Do you like horror films?
I love horror movies. I’ve got to say one of the scariest movies is still [Derrickson’s 2012 film] Sinister. There’s something about watching with a group of friends and you are sitting in your seat waiting for someone to jump out — I just love the thrill of that.
Courtesy of FRED NORRIS/Universal Studios
Was it creepy making the movie?
I was wondering if it was scary to film a horror movie. It’s not at all. It’s so much fun. And Ethan’s performance is so great, so my inner self was kind of smiling at it. One time, Scott had to literally look at me and say, “Mason, stop smiling.”

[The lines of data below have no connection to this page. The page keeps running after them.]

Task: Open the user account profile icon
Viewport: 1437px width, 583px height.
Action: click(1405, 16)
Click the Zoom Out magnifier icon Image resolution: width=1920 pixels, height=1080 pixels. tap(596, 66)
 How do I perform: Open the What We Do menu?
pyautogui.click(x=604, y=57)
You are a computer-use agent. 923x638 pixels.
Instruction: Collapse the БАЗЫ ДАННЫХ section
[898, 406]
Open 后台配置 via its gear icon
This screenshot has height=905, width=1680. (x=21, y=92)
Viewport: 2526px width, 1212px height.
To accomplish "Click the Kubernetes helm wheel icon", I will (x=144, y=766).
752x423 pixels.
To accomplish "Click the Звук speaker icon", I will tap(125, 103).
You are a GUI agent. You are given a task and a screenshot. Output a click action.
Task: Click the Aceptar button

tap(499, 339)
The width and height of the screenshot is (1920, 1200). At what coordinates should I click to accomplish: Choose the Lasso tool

So it wasn’t scary one bit?
Seeing the mask that Ethan was wearing definitely was scary. But after it was all over, he’s the nicest person ever. I remember one of the first scenes where there was a bit of stunt work and afterward he asked me, “Hey, kid, are you all right?” and I think he gave me kind of a noogie on the head.
When did you see the finished film?
In December. I got to see it in my local theater. That was something cool for me because my dad and I go together to the movies every week at that theater. I brought my family, and they all cried and were just hugging each other.
Interview edited for length and clarity.